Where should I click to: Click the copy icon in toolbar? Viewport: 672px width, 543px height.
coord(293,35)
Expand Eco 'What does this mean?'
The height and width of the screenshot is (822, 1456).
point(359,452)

+ + + + +

Work order:
With nothing left out, copy the data above exactly.

Response to the exercise:
Where should I click to: Click the copy icon in toolbar? Viewport: 672px width, 543px height.
coord(293,35)
Expand Eco 'What does this mean?'
The height and width of the screenshot is (822, 1456).
point(359,452)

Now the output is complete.